LA DISTANCE QUI SÉPARE DES MESURES COLLECTIVES ET LE SORT PARTICULIER DES INDIVIDUS
L’exemple de Semprun.
On voit là la distance qui sépare l’adoption de dispositions collectives et le sort particulier de certains catégories ou même de simples individus. Il existe une culture cosmopolite à laquelle les totalitarismes n’ont cessé de faire grief alors qu’elle contribue énormément à la lucidité des gens et à la relativisation des différends. Les amis de Jorge Semprun, décédé il y a quelques jours, ont souligné, parfois en des termes émouvants (comme ceux de Jean Daniel), son attachement à l’Espagne et à la France, à l’espagnol et au français (il écrivait dans les deux langues) et l’importance qu’il accordait à la culture et à la langue allemandes bien qu’il ait été déporté à Buchenwald et que sa compassion pour les victimes de la Shoah n’eût d’égale que son aversion pour le nazisme. Allons-nous faire des lois qui empêcheraient l’éclosion d’esprits humanistes de cette qualité?
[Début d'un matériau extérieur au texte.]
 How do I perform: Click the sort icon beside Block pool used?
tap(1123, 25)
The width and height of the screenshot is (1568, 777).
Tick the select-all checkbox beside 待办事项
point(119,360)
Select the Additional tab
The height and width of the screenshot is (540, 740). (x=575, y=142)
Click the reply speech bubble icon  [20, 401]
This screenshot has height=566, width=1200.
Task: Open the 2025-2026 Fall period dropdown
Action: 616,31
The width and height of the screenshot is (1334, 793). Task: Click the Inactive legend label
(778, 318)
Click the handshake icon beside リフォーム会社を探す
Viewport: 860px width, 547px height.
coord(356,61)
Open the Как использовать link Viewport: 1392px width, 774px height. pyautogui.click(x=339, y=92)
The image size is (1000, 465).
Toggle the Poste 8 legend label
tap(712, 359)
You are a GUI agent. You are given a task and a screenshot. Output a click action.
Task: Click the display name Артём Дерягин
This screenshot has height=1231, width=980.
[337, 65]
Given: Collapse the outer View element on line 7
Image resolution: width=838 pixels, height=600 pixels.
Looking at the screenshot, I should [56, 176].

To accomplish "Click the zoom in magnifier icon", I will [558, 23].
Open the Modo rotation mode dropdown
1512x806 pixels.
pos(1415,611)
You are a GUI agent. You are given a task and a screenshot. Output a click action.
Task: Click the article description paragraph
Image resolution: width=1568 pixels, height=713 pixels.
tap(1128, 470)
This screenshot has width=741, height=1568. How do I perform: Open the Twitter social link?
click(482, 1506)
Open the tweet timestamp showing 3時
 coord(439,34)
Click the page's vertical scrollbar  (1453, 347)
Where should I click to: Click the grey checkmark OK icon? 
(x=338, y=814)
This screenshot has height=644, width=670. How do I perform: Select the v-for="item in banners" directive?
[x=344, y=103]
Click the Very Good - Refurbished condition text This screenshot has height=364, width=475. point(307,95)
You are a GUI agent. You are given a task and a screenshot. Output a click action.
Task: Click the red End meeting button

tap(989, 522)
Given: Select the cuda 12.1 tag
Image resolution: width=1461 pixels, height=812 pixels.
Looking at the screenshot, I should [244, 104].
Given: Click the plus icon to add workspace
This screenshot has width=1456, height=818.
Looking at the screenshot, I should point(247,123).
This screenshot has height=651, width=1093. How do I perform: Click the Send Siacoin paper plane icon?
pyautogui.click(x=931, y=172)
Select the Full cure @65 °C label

Faut-il construire des barrières culturelles entre la France et le reste du monde ? Allons-nous rejeter les romans inspirés à Hemingway par ses séjours en France ? Ou à Picasso sa qualité de génie français de la peinture né en Espagne ? Pis : allons-nous exiger de tous ceux qui, issus d’ascendants nés au Maghreb ou en Afrique, qu’ils choisissent entre la France et l’ailleurs, au risque de perdre leur talent et la production tangible qu’ils nous ont déjà léguée dans le cinéma, la littérature et dans les entreprises ? À une France recroquevillée sur elle-même, on préférera une France ouverte à tous les courants.